As for jobs, cryptocurrency mining operations may provide a handful of new positions for local residents. But Wright says the employment opportunities are nothing like what a recently closed aluminum plant used to provide—meaning his county has less reason to roll out a welcome mat for crypto companies.
Colyer, the Foundry CEO, acknowledges the crypto-mining industry must overcome deep levels of mistrust. But he insists ventures like Core Scientific are a different breed from past fly-by-night operations.
“In 2017, there were lots of people making huge promises, running around the company, and scaring local governments. A lot of those people have disappeared, and the companies that are left are legitimate,” he says.
But even if the North American mining companies can overcome public skepticism, they will also have to prove they can succeed in a venture that has mostly been defined by failure.
Relying on Chinese chips
A successful crypto-mining operation requires the use of new machines built with ASIC chips—a type of computer chip custom-built for a specific purpose.

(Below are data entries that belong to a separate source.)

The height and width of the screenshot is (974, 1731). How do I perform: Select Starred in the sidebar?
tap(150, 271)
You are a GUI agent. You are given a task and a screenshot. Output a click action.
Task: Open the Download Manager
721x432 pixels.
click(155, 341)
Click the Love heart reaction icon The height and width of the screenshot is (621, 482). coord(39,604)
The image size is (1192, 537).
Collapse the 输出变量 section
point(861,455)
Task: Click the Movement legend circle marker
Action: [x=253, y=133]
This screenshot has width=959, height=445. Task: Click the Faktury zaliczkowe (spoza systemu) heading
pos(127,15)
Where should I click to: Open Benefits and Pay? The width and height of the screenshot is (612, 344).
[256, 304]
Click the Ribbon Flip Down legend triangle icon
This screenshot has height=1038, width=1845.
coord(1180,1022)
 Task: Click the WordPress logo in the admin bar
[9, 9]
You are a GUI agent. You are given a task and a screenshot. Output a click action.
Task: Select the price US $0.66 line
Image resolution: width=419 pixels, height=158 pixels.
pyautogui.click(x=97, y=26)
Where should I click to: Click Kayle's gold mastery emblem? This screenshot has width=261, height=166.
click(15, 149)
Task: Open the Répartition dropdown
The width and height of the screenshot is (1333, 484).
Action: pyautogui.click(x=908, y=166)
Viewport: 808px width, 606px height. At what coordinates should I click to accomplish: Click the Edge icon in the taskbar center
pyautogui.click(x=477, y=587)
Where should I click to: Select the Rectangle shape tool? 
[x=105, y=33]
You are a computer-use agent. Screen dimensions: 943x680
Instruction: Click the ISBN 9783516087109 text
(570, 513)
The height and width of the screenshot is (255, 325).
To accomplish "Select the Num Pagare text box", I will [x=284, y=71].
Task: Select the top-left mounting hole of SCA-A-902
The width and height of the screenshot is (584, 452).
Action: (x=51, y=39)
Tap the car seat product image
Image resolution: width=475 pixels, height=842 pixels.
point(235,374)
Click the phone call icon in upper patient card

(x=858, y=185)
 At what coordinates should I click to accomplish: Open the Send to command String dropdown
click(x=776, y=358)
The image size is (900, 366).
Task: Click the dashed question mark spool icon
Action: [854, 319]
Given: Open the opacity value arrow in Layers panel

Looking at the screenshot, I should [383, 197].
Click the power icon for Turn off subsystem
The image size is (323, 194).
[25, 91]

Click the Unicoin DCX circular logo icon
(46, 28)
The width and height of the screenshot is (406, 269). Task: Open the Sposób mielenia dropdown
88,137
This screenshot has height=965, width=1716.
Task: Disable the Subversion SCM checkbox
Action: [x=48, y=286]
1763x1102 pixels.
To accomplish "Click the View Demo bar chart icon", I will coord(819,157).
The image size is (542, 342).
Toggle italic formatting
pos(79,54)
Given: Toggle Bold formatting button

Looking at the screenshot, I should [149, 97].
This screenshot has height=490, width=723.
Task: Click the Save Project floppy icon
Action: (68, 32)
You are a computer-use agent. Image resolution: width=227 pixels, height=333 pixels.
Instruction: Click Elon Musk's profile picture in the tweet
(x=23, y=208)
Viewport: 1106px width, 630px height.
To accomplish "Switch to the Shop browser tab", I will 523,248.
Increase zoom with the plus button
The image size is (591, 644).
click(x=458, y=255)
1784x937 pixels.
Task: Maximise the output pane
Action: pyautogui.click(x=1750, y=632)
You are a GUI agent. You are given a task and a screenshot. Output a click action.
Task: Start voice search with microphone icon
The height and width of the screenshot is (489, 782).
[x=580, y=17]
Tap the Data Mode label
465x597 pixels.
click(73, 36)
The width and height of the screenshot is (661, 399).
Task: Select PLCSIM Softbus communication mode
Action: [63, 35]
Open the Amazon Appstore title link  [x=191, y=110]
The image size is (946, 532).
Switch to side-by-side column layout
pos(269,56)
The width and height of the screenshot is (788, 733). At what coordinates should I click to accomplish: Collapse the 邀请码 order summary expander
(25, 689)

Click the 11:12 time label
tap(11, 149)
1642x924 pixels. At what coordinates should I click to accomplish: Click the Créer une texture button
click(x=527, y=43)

In the case of Bitcoin mining rigs, the chips are specially designed to crunch the math problems that build the blockchain.
This raises an obvious question: If a company can manufacture the best mining rigs, why would it sell them rather than set up a Bitcoin-mining operation of its own?
And indeed Bitmain, one of the two Chinese companies that makes most of the machines, has faced past accusations of passing off used mining rigs as new. Meanwhile, the company is the subject of an ongoing class action lawsuit that claims it surreptitiously mined Bitcoins purchased by its customers.
The allegations are unproven, and Bitmain denies wrongdoing. But the situation appears to pose a risk for the likes of Foundry and Core Scientific, which are not only undertaking their own mining operations but plan to supply machines to other companies.
Colyer of Foundry says that such concerns were valid in the past but that the mining industry has evolved to eliminate self-dealing by the Chinese manufacturers. One reason, he says, is that the manufacturers have come to recognize that distributing mining power across the globe benefits the broader Bitcoin economy.
Fabiano, the mining expert with Galaxy Digital, says the industry has become more trustworthy in part because there is now intense competition between Bitmain and the other big manufacturer, MicroBT.
But Fabiano adds that accessing state-of-the-art mining rigs, which can cost between $2,600 and $2,800 apiece, has become difficult as a result of supply chain issues. She notes that the companies obtain their chips from Taiwan-based TSMC and Samsung, and that those companies have hundreds of other clients—including the likes of Apple—that may receive priority over Bitcoin companies. The upshot, says Fabiano, is that new machines may not be available until next July.
In the long term, Core Scientific executives predict that chipmakers like TSMC may set up production in the U.S. and provide a domestic source of mining equipment. But Fabiano suggests that China will always have the manufacturing edge and that Colyer’s prediction of the U.S. obtaining a 25% share of mining capacity is optimistic.
The bottom line is that aspirations for a booming crypto-mining industry in the U.S. is risky and fraught with uncertainty—much like Bitcoin itself.